_Activity_: Once you find the line with "Home (180, 602)" in the entries below, print it and each line after it up to and including the line with "People and programs (516, 66)", exactly, without pictures.

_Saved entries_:

----------

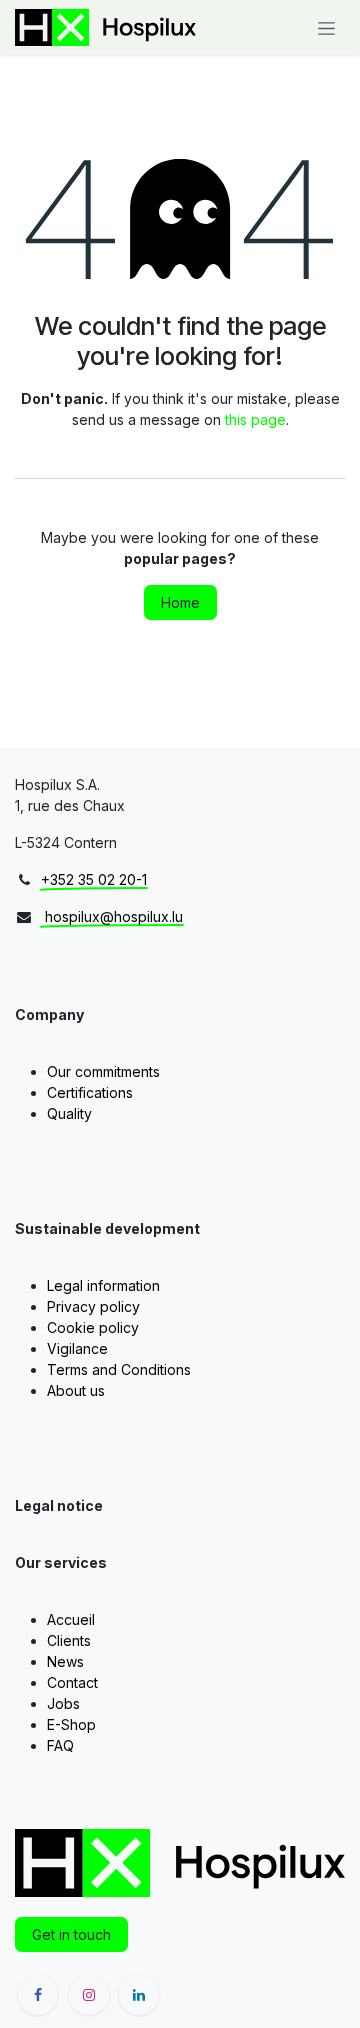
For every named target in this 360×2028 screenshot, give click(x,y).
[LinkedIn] (139, 1995)
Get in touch (71, 1934)
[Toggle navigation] (326, 27)
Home (180, 602)
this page (255, 419)
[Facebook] (38, 1995)
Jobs (63, 1703)
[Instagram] (89, 1995)
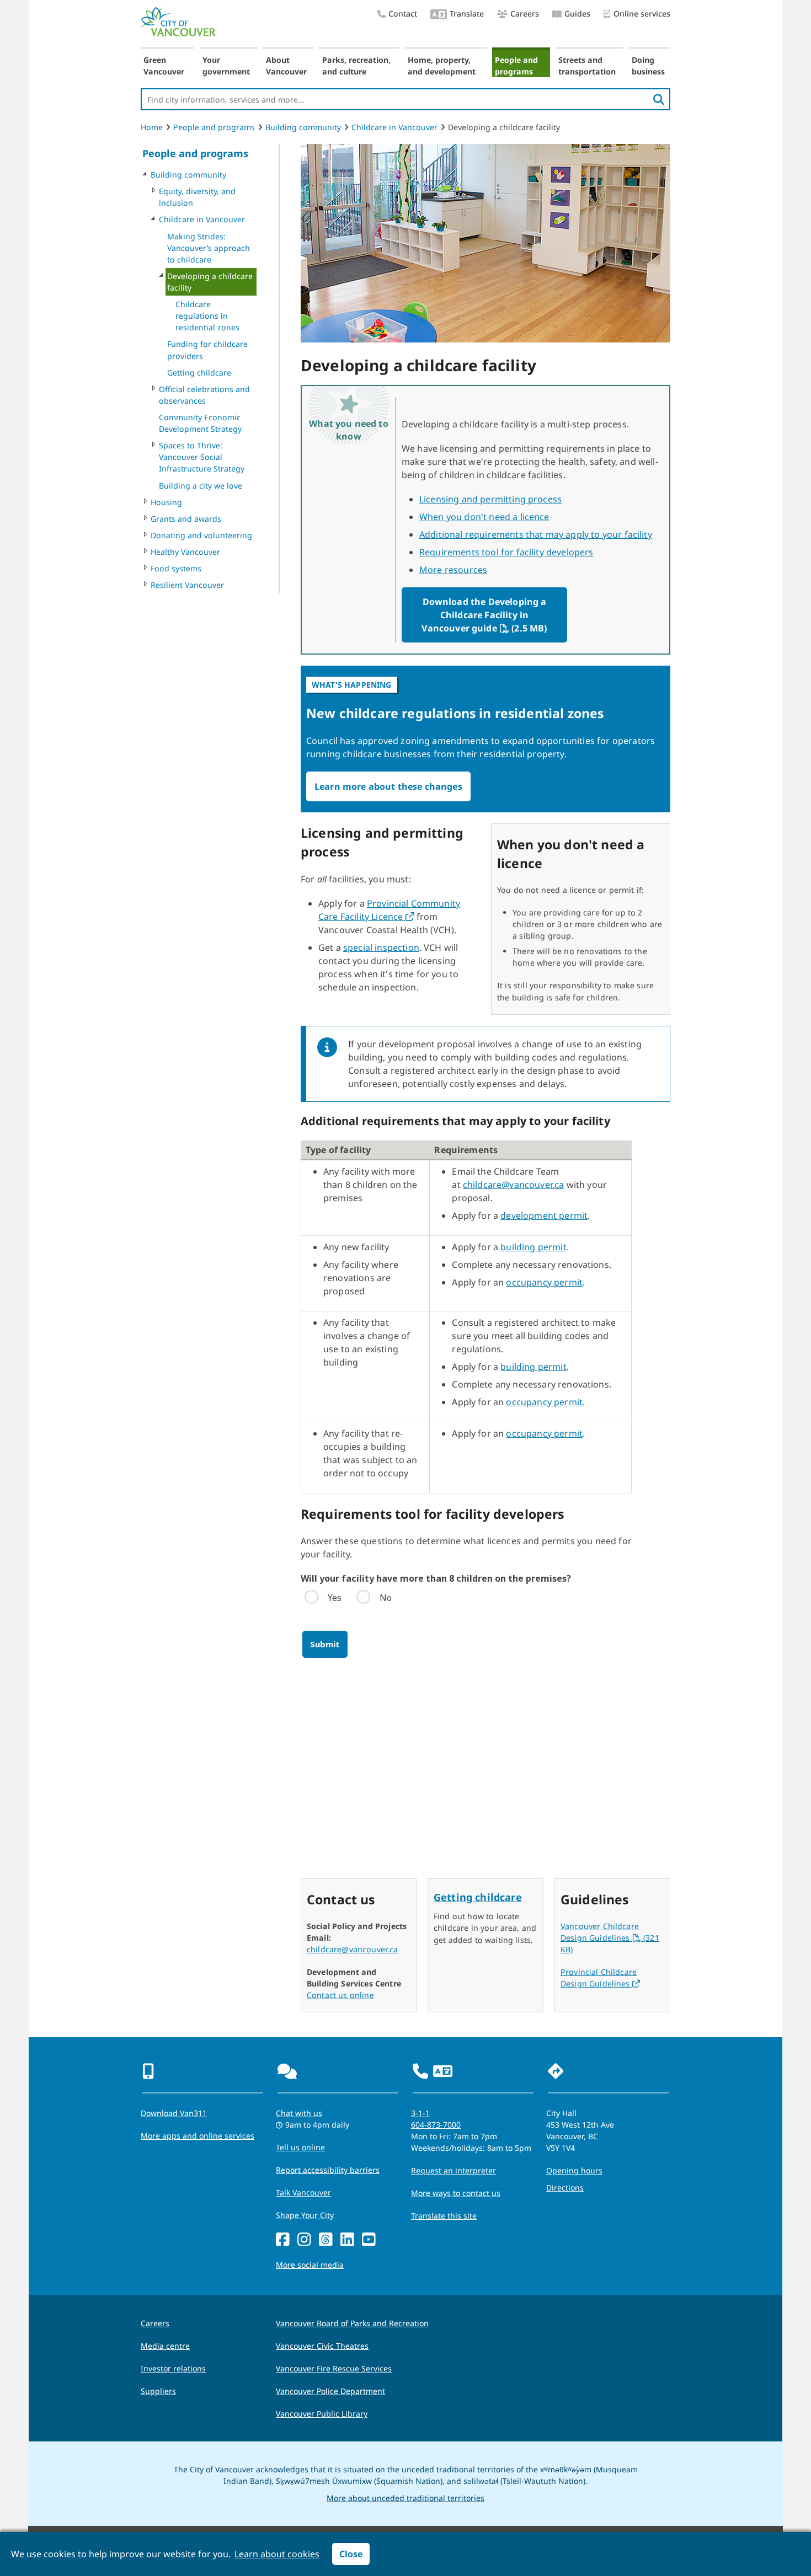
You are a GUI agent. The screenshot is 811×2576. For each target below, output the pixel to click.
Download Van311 (174, 2113)
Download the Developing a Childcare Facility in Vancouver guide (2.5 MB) (486, 615)
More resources (453, 570)
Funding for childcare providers (207, 350)
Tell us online (300, 2147)
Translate (467, 13)
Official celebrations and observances (204, 395)
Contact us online (340, 1995)
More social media (310, 2264)
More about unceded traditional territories (405, 2498)
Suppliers (158, 2391)
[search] (659, 99)
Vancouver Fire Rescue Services (334, 2368)
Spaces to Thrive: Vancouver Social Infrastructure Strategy (201, 457)
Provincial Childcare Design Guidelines (600, 1978)
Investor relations (173, 2368)
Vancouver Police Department (330, 2391)
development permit (544, 1215)
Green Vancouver (163, 66)
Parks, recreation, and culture (356, 66)
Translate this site (444, 2215)
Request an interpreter (453, 2170)
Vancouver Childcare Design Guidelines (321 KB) (610, 1937)
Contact (402, 13)
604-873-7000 (436, 2124)
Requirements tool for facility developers (506, 552)
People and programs (516, 66)
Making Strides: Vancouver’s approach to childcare (208, 248)
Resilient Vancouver (187, 585)
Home (152, 127)
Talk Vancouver (303, 2192)
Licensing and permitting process (490, 499)
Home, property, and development (442, 66)
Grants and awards (186, 518)
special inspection (381, 947)
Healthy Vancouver (185, 552)
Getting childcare (199, 372)
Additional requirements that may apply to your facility (535, 534)
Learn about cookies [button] (276, 2554)
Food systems (176, 568)
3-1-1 (420, 2113)
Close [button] (350, 2554)
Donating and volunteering (201, 535)
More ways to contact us (455, 2193)
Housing (166, 502)
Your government (226, 66)
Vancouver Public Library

----------

_Reply to the exercise_:
Home (180, 602)
this page (255, 419)
[Facebook] (38, 1995)
Jobs (63, 1703)
[Instagram] (89, 1995)
You are a GUI agent. The screenshot is 811×2576. For each target below, output the pixel to click.
Download Van311 (174, 2113)
Download the Developing a Childcare Facility in Vancouver guide (2.5 MB) (486, 615)
More resources (453, 570)
Funding for childcare providers (207, 350)
Tell us online (300, 2147)
Translate (467, 13)
Official celebrations and observances (204, 395)
Contact us online (340, 1995)
More social media (310, 2264)
More about unceded traditional territories (405, 2498)
Suppliers (158, 2391)
[search] (659, 99)
Vancouver Fire Rescue Services (334, 2368)
Spaces to Thrive: Vancouver Social Infrastructure Strategy (201, 457)
Provincial Childcare Design Guidelines (600, 1978)
Investor relations (173, 2368)
Vancouver Police Department (330, 2391)
development permit (544, 1215)
Green Vancouver (163, 66)
Parks, recreation, and culture (356, 66)
Translate this site (444, 2215)
Request an interpreter (453, 2170)
Vancouver Childcare Design Guidelines (321 KB) (610, 1937)
Contact (402, 13)
604-873-7000 (436, 2124)
Requirements tool for facility developers (506, 552)
People and programs (516, 66)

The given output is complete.